When Cossío arrived, he stayed in a small guesthouse with ho-hum food and service. That’s when the idea hit him. Plastic surgeon friends of his confirmed his hunch.

“We have a problem: there aren’t enough quality lodgings to meet the increasing demand (for foreign plastic surgery patients),” Rivera says.

He’s been marketing his “cosmetic vacations” product to try to get a piece of the U.S.’s $12.4 billion cosmetic surgery industry. Specifically, he targets married couples nearing retirement, from the United States and Canada.

Lizama calls Paradise Cosmetic Inn “a very interesting initiative that tells us this could grow much more.”

He says health and medical tourism, which will attract people coming to Costa Rica for the health benefits of its climate and the affordability of its medical treatments, will be a big market in 2007. The average plastic surgery patient stays for up to two weeks and spends between $8,000 and $12,000 (about five times the country’s percapita income).

“I’m glad you see the value in this market,” Tourism Minister Carlos Benavides told Cossío at a recent event at the Casa Presidencial.

“It’s health tourism. It reinforces the quality of this destination and gives it a better image. And it always brings them back for a second visit,” Benavides later told The Tico Times.

Vanity Fair?
Back at the UNIBE clinic, Shephard sips a glass of water and munches on saltine crackers.

This is the first time the 54-year-old grandmother has been in a hospital. About a year ago, a friend came to get liposuction here, and returned home happy. So Shephard decided it was her turn. She was willing to take the risk of not being able to sue a Costa Rican doctor should something go wrong.

“Fat. I just wanted to get rid of it,” she says. She saved thousands on operation costs here, which she will put toward her subsequent beach vacation, she says.

Rivera says that nowadays everyone knows someone who has had plastic surgery. Shephard says she has three friends who have hit the cutting board, and her niece is next. “I think we are vain, but that’s how society is,” she says.

Rivera, 34, says about a third of his clients are foreigners – virtually all North Americans. There is a “growing wave” of foreigners coming to Costa Rica for plastic surgery, a market that is ready to explode, he says.

“The boom hasn’t arrived yet,” says the doctor who nonchalantly carries on conversations with a cellular phone earpiece while operating.

He says low prices aren’t the only thing Costa Rica has going for it. The country also has quality doctors, who offer cutting-edge procedures such as the most recent form of liposuction, known as “vibrolipo.”

Rivera specializes in the latest liposuction technology, which takes out more fat in a fraction of the time, is less obtrusive than traditional liposuction, and means faster recuperation for patients.

Most of his clients come for aesthetic operations, with breast implants and vibroliposuction the most popular. About 20% come for reconstructive surgery, or because their doctors sent them to get liposuction because of obesity problems.

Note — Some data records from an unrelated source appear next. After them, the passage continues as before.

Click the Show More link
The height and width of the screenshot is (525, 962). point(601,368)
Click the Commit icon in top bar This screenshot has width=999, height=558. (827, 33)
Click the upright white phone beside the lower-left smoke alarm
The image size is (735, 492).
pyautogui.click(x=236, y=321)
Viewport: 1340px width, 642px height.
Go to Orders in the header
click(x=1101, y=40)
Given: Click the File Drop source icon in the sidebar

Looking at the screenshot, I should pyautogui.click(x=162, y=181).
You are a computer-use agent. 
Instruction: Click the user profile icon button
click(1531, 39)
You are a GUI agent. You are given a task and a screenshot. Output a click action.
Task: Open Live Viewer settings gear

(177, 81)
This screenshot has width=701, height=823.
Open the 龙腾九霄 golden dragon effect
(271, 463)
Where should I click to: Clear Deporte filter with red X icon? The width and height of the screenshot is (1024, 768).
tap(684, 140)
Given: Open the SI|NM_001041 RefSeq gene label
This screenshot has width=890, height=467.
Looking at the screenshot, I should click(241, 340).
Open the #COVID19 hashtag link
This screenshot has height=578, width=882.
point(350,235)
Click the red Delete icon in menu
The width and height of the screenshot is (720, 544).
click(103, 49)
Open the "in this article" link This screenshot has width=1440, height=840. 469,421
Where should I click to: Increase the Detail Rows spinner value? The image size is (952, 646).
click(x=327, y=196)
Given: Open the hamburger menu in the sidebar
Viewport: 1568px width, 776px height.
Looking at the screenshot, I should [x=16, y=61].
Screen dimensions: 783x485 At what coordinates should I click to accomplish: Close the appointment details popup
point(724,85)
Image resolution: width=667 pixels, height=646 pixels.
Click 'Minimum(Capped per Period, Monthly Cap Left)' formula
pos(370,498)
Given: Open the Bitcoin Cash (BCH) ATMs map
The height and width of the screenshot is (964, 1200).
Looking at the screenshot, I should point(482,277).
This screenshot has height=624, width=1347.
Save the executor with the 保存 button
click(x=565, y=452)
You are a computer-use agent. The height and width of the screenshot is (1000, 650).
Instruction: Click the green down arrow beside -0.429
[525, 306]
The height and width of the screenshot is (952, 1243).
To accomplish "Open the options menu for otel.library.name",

Another 20% are patients who lost weight and want skin removed.

Rivera says that though many patients come back for different surgeries (about a third of his patients return), he doesn’t believe there is such a thing as addiction to plastic surgery.

“They’re just losing their fear of plastic surgery,” he says.

Rivera says his team of 10 employees takes before and after photos of each patient. Many look like completely different people. Some have had to get new ID cards.

“It is very meaningful when you see their facial expressions afterwards; they’re smiling… it helps people improve their selfimage, makes them more socially productive,” he says.

Unfortunately, he says, most people can’t afford the procedures.